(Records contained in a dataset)
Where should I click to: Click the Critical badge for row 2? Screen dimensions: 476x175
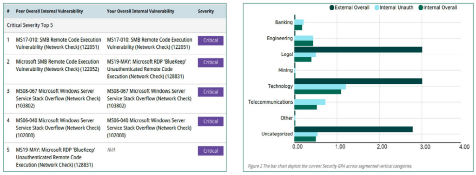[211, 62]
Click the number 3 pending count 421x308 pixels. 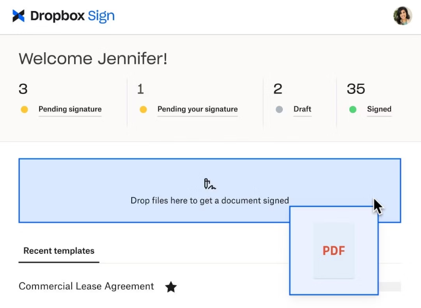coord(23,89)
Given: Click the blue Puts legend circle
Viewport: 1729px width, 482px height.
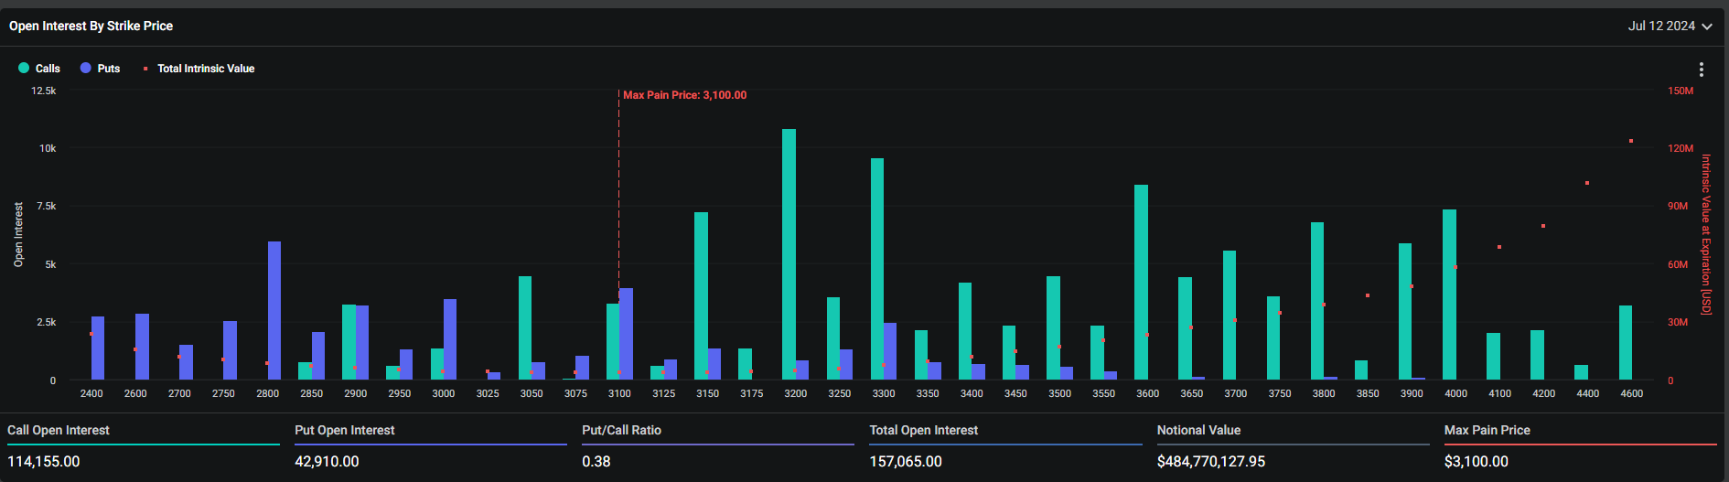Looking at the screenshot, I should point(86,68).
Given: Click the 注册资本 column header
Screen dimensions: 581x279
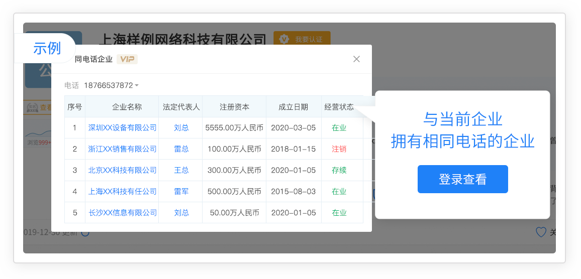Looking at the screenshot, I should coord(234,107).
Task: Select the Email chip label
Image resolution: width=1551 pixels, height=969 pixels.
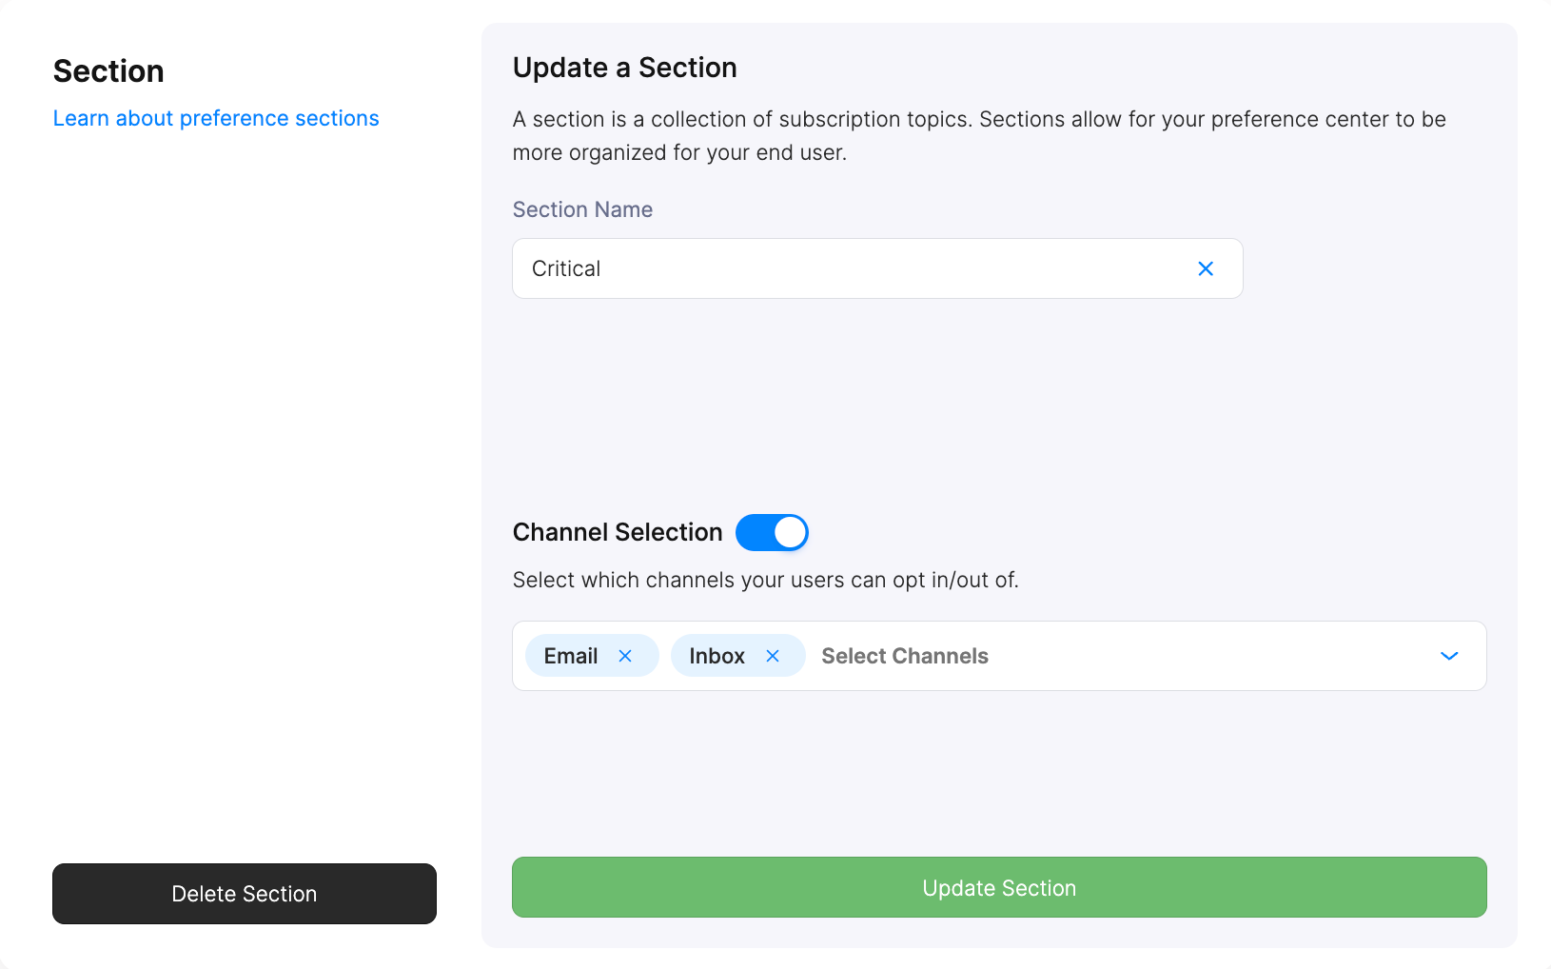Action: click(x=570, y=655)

### Aim of the exercise
Scan the lines above for the word "Given", then copy each line that has it.

### Task result
Given: Click the blue Puts legend circle
Given: Click the 注册资本 column header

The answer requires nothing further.